日立製作所は4月18日、線虫を使ってがんを早期発見する技術の研究を、ベンチャー企業のHIROTSUバイオサイエンスと共同で行うと発表した。線虫ががん患者の尿を好む特性を利用し、自動で解析する装置の実用化を目指す。
HIROTSUバイオサイエンスは、九州大学発のベンチャー企業。線虫ががん患者の尿には近づき、健康な人の尿からは離れるという特性を利用したがん検査法「N-NOSE」の実用化を目指している。同社の臨床研究結果によれば、がん患者をがんだと判定する精度は約93.8%という。線虫は飼育コストが安く、検査費用を低コスト化できるという。

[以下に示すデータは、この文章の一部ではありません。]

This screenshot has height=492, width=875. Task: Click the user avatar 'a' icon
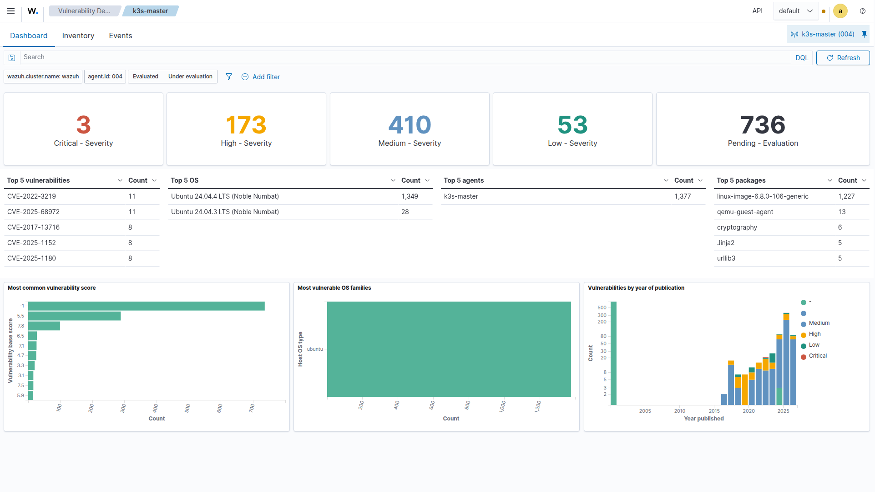click(840, 11)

共同研究では、日立が検査工程を自動化する技術を開発。線虫が尿に反応しているかを観察する工程では、線虫の数を光の度合い(輝度)を基にデータ化することで、目視よりも正確に線虫の反応を評価できるという。線虫の状態で検査結果が不安定になるのを防ぐために、線虫の移動度を検査品質の判定基準にする技術も導入したという。
これらの技術を使った自動解析装置を試作し、がん患者の尿で実験したところ、手作業で検査した場合と同程度の精度でがんの有無を判定できたという。今後、両社は装置の実用化を目指し、がんの早期発見の実現に貢献するとしている。